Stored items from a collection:
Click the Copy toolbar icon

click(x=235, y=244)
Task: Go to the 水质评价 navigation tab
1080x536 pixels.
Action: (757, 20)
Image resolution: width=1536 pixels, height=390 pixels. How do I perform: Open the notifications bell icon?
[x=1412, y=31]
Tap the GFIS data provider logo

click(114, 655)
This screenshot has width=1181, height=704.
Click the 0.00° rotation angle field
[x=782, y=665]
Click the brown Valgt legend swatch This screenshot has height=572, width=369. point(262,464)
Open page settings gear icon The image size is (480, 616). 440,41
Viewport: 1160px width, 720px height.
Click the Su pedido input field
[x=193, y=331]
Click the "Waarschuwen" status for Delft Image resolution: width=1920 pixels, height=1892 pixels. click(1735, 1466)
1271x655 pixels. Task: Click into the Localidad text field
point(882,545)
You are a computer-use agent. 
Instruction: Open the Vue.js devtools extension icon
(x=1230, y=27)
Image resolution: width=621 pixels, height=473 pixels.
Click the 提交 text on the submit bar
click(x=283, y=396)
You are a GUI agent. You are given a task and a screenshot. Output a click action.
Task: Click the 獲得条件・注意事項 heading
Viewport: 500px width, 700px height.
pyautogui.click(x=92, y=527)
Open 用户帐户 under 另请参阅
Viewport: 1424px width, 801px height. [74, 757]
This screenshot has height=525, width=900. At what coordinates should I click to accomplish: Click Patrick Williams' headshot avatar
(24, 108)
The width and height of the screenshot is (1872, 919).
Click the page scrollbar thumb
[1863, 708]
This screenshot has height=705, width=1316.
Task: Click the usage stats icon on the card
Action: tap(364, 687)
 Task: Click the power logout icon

Task brief:
Return all the lines shown above, word for word.

Expected answer:
Click the Copy toolbar icon

click(x=235, y=244)
Task: Go to the 水质评价 navigation tab
1080x536 pixels.
Action: (757, 20)
Image resolution: width=1536 pixels, height=390 pixels. How do I perform: Open the notifications bell icon?
[x=1412, y=31]
Tap the GFIS data provider logo

click(114, 655)
This screenshot has width=1181, height=704.
Click the 0.00° rotation angle field
[x=782, y=665]
Click the brown Valgt legend swatch This screenshot has height=572, width=369. point(262,464)
Open page settings gear icon The image size is (480, 616). 440,41
Viewport: 1160px width, 720px height.
Click the Su pedido input field
[x=193, y=331]
Click the "Waarschuwen" status for Delft Image resolution: width=1920 pixels, height=1892 pixels. click(1735, 1466)
1271x655 pixels. Task: Click into the Localidad text field
point(882,545)
You are a computer-use agent. 
Instruction: Open the Vue.js devtools extension icon
(x=1230, y=27)
Image resolution: width=621 pixels, height=473 pixels.
Click the 提交 text on the submit bar
click(x=283, y=396)
You are a GUI agent. You are given a task and a screenshot. Output a click action.
Task: Click the 獲得条件・注意事項 heading
Viewport: 500px width, 700px height.
pyautogui.click(x=92, y=527)
Open 用户帐户 under 另请参阅
Viewport: 1424px width, 801px height. [74, 757]
This screenshot has height=525, width=900. At what coordinates should I click to accomplish: Click Patrick Williams' headshot avatar
(24, 108)
The width and height of the screenshot is (1872, 919).
Click the page scrollbar thumb
[1863, 708]
This screenshot has height=705, width=1316.
Task: Click the usage stats icon on the card
Action: tap(364, 687)
 Task: Click the power logout icon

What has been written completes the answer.